On July 17, 1942, Heinrich Himmler witnessed the murder of a group of Dutch Jews in the Auschwitz-Birkenau killing center. The gas chambers have been operating since March. The head of the SS came to make sure they were doing their job, as the “final solution to the Jewish question”, according to Nazi terminology, entered its “industrial” phase at the beginning of the year, underlines Laurent Joly, who recalls the scene in a passage from his new book, La Rafle du Vel d’Hiv. He adds that, in the face of the massacre, Himmler remained “silent” but that, in the evening, at dinner, “he seemed transported with happiness”.

The same day, in Paris, Jankiel Belefer, 15 and a half, was locked up in the Vélodrome d’Hiver, in the 15th arrondissement, with thousands of other foreign Jews arrested like him, since the day before, by the French police. The next day, he wrote to his best friend: “I don’t think we’ll see each other again and you see I think it’s really the end. In a few days, he will be taken to one of the Loiret internment camps, from where he will be deported to Auschwitz. A total of 12,884 people were arrested on July 16 and 17; 4,900 were taken to the Drancy camp; 8,000 at Vel d’Hiv. “Only a few hundred will survive,” notes the historian.

The climax of the Vichy regime’s policy of collaboration

A decisive step in the Nazi plan to destroy the Jews of France, the climax of the Vichy regime’s policy of collaboration with the occupier, “the Vel d’Hiv roundup is the most important operation implemented in Western Europe in as part of the “Final Solution”. The impressive mass of unpublished documents exploited by Laurent Joly is however enough to show the extent of what we still had to learn. The essentials, namely the extent of the crime and the involvement of the French authorities, were certainly known after the war, thanks to articles by Georges Wellers in the review Le Monde jew, or, in 1967, to the book La Grande Rafle du Vel d’Hiv, by Claude Lévy and Paul Tillard (Robert Laffont). But the resulting picture turns out to be both fragmented and tainted with errors, reproduced in the meantime in the books, moreover fundamental, of the greatest historians of the Holocaust and collaboration, the Americans Raul Hilberg and Robert Paxton or the Israeli Saul Friedländer.

So the roundup never had the widespread name “Spring Wind”. Similarly, activists from the French People’s Party, Jacques Doriot’s collaborationist movement, did not take part in the roundup. Nor were there a hundred suicides among the victims. The balance sheet itself, if it has long been known for July 16 and 17, is here the subject of a significant reassessment. This is also one of the decisive contributions of the book, which brings to light a “roundup after the roundup”. Two-thirds of the people targeted by an “arrest card” having escaped the roundup on July 17, the authorities immediately decided to continue the operation. By August 31, an additional 1,200 adults had been arrested, and hundreds of children – records, to date, do not provide an exact figure. That is a real toll of more than 14,000 victims, not counting subsequent raids.

Hear the voices of victims

Beyond these facts, finally restored with rigor, and in reality thanks to the obstinate precision with which the author of The State against the Jews (Grasset, 2018) establishes them, the vision of events acquires a finesse and depth. unmatched. The administrative and police archives allow us to observe more closely the mixture of anti-Semitism, cowardice and opportunism which presided over the decisions of the French authorities. Delivering the maximum number of victims to the Germans was to give the Vichy regime room for negotiation, and thereby increased power. Thus, while the principle of delivering only foreign Jews had been fixed from the outset, French officials decided to deport some 3,000 French people under the age of 15, children of foreigners, to increase the toll and be in a position of force in this political game of which Laurent Joly shows, with more acuity than ever, the cruelty and the cynicism.

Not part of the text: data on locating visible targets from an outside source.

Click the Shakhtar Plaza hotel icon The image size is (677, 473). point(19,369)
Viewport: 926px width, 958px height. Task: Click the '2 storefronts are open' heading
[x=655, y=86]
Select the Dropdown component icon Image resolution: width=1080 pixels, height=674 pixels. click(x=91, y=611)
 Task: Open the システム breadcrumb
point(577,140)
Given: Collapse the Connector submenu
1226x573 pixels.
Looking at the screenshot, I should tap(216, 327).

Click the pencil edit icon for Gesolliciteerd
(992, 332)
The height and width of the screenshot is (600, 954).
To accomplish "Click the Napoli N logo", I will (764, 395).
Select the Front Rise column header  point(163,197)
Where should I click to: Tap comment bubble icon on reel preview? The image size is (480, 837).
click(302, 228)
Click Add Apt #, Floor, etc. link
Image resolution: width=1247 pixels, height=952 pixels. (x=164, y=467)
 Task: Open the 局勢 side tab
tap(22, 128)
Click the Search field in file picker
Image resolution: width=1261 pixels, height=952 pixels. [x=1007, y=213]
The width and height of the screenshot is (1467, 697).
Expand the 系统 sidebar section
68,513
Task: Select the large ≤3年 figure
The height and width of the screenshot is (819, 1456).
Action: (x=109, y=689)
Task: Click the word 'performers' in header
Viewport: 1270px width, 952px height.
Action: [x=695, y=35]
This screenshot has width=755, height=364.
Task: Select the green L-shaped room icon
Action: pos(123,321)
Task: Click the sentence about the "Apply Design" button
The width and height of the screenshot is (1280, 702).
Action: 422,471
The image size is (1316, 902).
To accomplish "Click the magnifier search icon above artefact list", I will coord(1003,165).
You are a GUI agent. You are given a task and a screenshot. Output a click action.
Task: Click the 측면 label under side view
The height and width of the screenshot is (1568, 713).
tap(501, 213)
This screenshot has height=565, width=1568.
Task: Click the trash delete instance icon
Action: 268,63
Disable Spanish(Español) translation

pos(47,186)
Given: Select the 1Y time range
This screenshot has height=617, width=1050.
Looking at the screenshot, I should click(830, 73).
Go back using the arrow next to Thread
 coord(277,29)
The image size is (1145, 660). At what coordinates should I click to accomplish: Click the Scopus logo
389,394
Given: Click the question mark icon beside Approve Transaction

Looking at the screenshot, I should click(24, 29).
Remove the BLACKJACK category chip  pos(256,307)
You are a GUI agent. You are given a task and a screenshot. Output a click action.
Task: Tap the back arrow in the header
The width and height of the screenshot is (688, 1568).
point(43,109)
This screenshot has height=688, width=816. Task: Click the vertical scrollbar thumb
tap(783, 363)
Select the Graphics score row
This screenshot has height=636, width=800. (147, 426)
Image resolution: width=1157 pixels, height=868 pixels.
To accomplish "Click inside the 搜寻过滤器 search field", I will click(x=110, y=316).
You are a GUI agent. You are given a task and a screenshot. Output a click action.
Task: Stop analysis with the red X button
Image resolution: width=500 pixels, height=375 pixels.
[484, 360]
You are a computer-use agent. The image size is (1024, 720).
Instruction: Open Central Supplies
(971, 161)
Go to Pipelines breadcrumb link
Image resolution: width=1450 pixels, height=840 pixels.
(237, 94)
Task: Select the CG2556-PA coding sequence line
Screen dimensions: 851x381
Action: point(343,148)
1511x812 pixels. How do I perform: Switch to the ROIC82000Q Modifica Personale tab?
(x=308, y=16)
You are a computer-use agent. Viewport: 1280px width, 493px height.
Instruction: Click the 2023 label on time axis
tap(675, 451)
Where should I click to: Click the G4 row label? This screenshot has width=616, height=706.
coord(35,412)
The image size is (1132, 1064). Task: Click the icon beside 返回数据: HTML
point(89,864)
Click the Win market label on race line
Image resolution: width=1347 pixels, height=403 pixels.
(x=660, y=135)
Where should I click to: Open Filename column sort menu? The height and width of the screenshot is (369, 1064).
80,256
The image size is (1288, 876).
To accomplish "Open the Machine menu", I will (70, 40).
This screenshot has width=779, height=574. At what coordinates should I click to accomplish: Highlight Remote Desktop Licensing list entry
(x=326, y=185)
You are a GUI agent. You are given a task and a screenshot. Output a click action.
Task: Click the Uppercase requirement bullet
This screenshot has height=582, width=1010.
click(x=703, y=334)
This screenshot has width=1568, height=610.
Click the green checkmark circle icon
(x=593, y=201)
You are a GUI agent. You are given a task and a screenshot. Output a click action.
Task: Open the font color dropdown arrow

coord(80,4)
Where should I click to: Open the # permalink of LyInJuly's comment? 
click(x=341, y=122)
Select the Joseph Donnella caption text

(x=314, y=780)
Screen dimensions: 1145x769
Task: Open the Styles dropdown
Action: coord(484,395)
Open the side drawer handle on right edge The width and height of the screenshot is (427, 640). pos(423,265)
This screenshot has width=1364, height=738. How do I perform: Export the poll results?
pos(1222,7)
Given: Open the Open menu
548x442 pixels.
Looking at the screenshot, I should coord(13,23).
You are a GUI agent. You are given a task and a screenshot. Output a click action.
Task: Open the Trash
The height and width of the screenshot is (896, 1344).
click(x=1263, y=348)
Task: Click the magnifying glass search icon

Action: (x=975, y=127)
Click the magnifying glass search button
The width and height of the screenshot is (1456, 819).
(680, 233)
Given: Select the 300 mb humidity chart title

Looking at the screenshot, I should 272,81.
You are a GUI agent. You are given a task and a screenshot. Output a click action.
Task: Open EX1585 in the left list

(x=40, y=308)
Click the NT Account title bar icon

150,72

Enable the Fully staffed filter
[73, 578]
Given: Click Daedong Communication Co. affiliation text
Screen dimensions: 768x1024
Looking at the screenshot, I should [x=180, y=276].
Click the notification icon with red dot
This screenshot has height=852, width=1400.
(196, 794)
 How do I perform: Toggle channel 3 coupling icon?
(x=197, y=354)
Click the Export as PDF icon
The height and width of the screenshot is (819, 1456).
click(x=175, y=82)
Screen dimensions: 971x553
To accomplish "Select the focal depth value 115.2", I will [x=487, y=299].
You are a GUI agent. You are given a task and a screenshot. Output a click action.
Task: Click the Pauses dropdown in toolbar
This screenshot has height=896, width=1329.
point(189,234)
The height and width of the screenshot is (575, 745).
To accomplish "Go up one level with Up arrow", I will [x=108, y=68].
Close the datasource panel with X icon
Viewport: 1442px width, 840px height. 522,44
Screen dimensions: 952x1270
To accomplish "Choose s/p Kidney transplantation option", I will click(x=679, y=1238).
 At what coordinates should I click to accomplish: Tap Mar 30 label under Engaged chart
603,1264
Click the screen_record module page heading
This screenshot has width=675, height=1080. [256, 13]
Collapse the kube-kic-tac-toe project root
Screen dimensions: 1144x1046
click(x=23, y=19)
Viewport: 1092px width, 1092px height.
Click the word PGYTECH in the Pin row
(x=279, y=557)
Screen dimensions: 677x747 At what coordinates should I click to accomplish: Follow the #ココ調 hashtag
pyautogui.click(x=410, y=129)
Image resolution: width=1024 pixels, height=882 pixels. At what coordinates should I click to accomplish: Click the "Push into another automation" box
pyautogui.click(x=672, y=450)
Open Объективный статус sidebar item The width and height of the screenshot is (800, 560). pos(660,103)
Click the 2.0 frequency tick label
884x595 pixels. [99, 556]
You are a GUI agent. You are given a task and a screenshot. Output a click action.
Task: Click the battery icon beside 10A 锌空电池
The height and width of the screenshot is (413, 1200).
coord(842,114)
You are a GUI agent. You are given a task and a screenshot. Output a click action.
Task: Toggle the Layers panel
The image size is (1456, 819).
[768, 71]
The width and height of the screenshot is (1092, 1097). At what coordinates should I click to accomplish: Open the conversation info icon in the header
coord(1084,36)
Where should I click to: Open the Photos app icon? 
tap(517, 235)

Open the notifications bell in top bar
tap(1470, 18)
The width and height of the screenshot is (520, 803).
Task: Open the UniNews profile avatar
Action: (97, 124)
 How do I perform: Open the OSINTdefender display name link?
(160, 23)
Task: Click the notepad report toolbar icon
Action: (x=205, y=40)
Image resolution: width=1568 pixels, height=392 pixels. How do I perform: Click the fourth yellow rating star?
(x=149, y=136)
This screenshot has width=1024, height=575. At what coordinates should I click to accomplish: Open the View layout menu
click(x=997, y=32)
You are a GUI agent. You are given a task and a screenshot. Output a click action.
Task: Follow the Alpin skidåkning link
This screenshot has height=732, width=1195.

His book, however, would not have this breadth if it had not, to the extent that it does, given voice to the victims. Newspapers, letters, retrospective testimonies form a constant counterpoint to the political horror that was first to be told but which only takes on its full weight when faced with this intimate reality of genocidal devastation. Anguish and distress, survival and dread, almost always death: any story at this level is ultimately the story of individuals, carried away by events. The Rafle du Vel d’Hiv is a masterful development, long overdue. But it is also, at a time when the last witnesses are disappearing, a memorial, the exact and intimate record of what the Shoah was in France, as the French implemented it.

Read an extract on the Grasset editions website.